Orrson hopes her humorous and high-spirited approach helps a larger audience engage with the problem of féminin oblige. "I’m tired of being angry and depressed with this administration," she said. "The magazine deals with refusal in a goofy, absurdist, pop art way that has brought some levity to a very serious issue."

Starting the magazine is personal for Orrson. "My first word was no, but since then it's been increasingly hard to say," she said. "For me it’s kind of a daily battle of saying no, because I’m so sensitive to letting people down or feeling like I’m disappointing others."

Orrson says the magazine is the best way for her personally to "activate the message" of nopeness, one that allows her to continue to address the topic as it evolves over time.

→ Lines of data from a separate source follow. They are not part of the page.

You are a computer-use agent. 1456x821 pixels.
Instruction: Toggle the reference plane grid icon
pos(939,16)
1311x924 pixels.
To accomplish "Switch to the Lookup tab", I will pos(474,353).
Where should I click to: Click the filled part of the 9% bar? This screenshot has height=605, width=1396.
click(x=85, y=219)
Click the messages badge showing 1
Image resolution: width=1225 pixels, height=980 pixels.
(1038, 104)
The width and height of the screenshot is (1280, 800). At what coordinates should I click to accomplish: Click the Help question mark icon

I wanna do yoga by that plant.
I wanna do yoga by that plant. Emily Orrson

The magazine will operate out of a pop-up shop at the back of the Artificial Limb building on 14th and Pike. During the month of October, Refusal will host several events, including $10 yoga classes, free meditation sessions, a "Ladies* Skate Night," art shows, and drag shows.

For now, Refusal will publish twice a year, but Orrson hopes to ramp up to quarterly production. She's starting with an initial run of 1,500 copies, which will be available for purchase online, at the pop-up shop, and at select newsstands near you.